Consider the global operation separately, and inspect the last update when modifying an individual character; and the problem is solved.

Regarding the global operations, it is sufficient to record the timing and kind of the last operation.

Finally, if an individual update came after a global one, print it directly; otherwise, apply the last global one against it before printing it.
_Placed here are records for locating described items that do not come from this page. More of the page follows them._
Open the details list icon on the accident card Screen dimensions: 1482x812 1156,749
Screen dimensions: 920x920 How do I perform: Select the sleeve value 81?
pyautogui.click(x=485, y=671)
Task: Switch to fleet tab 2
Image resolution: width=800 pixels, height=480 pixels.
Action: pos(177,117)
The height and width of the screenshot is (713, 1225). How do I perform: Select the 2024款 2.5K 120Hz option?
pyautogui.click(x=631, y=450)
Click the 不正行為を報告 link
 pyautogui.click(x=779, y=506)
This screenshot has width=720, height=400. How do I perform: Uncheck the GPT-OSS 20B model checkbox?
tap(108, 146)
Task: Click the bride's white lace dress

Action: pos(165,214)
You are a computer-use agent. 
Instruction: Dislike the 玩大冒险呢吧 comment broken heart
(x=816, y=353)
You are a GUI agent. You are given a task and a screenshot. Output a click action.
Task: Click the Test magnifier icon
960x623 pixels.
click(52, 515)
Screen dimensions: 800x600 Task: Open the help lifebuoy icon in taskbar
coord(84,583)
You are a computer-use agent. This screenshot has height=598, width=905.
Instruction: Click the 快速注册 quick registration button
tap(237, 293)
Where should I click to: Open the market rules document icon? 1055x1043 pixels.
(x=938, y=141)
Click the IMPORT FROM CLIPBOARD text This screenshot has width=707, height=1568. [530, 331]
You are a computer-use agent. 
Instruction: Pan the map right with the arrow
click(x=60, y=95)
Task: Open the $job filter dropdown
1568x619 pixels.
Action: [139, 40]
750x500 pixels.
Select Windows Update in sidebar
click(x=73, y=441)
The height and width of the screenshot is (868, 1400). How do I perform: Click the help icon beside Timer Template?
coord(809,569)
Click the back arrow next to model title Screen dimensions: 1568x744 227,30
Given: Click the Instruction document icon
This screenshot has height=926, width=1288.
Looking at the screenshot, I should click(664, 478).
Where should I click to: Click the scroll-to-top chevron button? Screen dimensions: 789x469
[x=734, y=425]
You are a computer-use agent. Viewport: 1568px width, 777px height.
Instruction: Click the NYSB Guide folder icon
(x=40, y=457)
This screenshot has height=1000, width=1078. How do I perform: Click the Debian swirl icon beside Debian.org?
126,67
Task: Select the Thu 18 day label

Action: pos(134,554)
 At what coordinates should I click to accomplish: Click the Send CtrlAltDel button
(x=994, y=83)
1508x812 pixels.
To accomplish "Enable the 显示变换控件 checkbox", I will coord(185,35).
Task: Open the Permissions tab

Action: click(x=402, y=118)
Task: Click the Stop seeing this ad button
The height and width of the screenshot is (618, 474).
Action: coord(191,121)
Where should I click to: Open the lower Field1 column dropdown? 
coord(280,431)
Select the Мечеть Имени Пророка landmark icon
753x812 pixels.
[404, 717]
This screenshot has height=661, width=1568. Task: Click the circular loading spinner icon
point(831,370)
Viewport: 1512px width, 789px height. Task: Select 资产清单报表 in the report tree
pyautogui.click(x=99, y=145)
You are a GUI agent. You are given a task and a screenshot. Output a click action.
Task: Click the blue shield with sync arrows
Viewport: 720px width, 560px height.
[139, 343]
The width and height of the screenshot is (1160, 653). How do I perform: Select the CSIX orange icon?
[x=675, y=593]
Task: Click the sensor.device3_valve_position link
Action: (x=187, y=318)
The complexity is \(O(N+Q)\). The following is a sample code.

#include <string>
#include <iostream>
#include <vector>
#include <utility>
#include <optional>

int main() {
    using namespace std;

    int N;
    string S;
    cin >> N >> S;

    vector<pair<int, char>> status(N); // Individual operation (last update time, current character)
    for (int i = 0; i < N; ++i)
        status[i] = {0, S[i]}; // Time 0 at first

    int Q;
    cin >> Q;

    optional<pair<int, int>> fill = nullopt; // Global operation (last update time, kind of last update)
    for (int i = 0; i < Q; ++i) { // Operation at time i
        int t, x;
        char c;
        cin >> t >> x >> c;
        if (t == 1) // individual operation
            status[x - 1] = {i, c};
        else // global operation
            fill = {i, t};
    }

    for (const auto&[time, c] : status)
        if (!fill || time >= fill->first) // If global operation is absent or last update is later,
            cout << c; // print it directly
        else if (fill->second == 2) // otherwise, depending on the kind of the global operation,
            cout << static_cast<char>(tolower(c)); // make it lower
        else
            cout << static_cast<char>(toupper(c)); // or upper

    cout << endl;

    return 0;
}